Das Ehesachengesetz begründete nicht nur den Begriff der Ehe als einen der Gerichtsbarkeit des weltlichen Rechts unterliegenden Vertrag, dessen Auflösung von beiden Parteien angestrengt werden konnte, sondern es ist auch bemerkenswert, dass für verheiratete Frauen bisher nicht anerkannte Rechte begründet wurden. So konnte beispielsweise geschiedenen oder entfremdeten Ehemännern angehalten werden, Unterhaltszahlungen an ihre Ex-Frauen zu leisten, und sowohl verheiratete als auch geschiedene Frauen durften ohne Zustimmung ihrer Ehemänner Eigentum erben, kontrollieren und vererben. Das Einkommen von geschiedenen Frauen wurde geschützt, und Frauen wurde ein eingeschränktes Sorgerecht für ihre Kinder eingeräumt. So alltäglich diese Rechte in der modernen westlichen Gesellschaft auch erscheinen mögen, waren sie Mitte des 19. Jahrhunderts in England revolutionär.
Sowohl vor als auch nach der Verabschiedung des Gesetzes waren die Scheidungsgründe eng und schwerwiegend und erforderten fast immer, dass der Petent ein ehebrecherisches Verhalten des Angeklagten nachweisen musste. Das Gesetz änderte wenig an dieser Situation; Tatsächlich musste eine Frau, die die Scheidung beantragte, nicht nur den Ehebruch ihres Mannes beweisen, sondern auch, dass er entweder Bigamie, Desertion, Grausamkeit oder Inzest begangen hatte. Ein Mann, der die Scheidung nach dem Gesetz beantragte, musste dagegen nur den Ehebruch seiner Frau beweisen.
Obwohl das Gesetz unverhohlen zugunsten der Rechte von Männern gekippt war, war das Gesetz sehr umstritten und es wurde befürchtet, dass die Erleichterung des Zugangs zu Scheidungen für mehr Menschen sowie die Ausweitung des Geltungsbereichs der Frauenrechte die Institution der Ehe ernsthaft beschädigen würden. Das für Scheidungsfälle eingerichtete Gericht, das Gericht für Scheidungs- und Ehesachen, erwarb sich jedoch großen Respekt für die Integrität und Ausgewogenheit, mit der es operierte. Tatsächlich wurde von den mehr als 1,000 Scheidungen, die es in den ersten drei Jahren seines Bestehens bewilligte, nur eine im Berufungsverfahren aufgehoben.
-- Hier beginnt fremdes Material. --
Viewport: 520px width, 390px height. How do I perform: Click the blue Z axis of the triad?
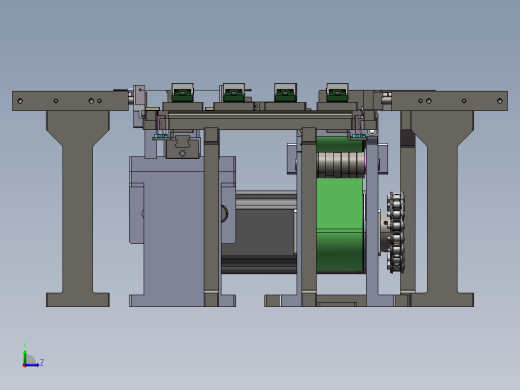click(x=33, y=365)
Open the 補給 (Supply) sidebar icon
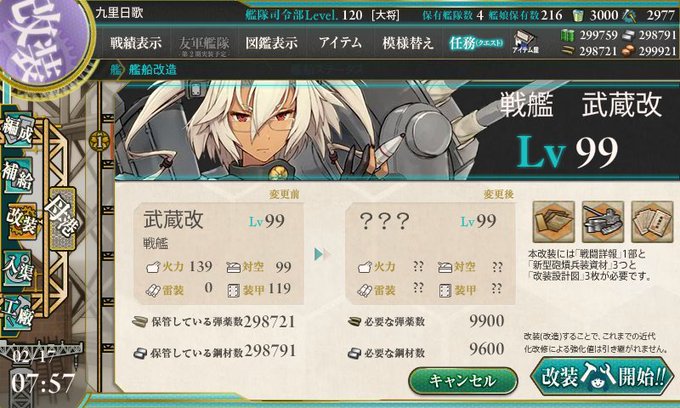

Das Gericht erfreute sich auch bei Frauen als Beschützer ihrer Rechte großer Beliebtheit.
Dem Matrimonial Causes Act von 1857 kann zugeschrieben werden, dass er eine Reihe bedeutender Veränderungen in der britischen Rechtsprechung eingeleitet hat, darunter das Ende der Doctors‘ Commons, die Modernisierung des Anwaltsberufs selbst und die Vereinheitlichung der Rechtssysteme von England und Wales. Ihr Einfluss auf die britische Gesellschaft, sowohl durch die Erleichterung der Scheidung als auch durch die Beendigung des Systems der Anerkennung verheirateter Frauen als Eigentum ihrer Ehemänner, ist unschätzbar.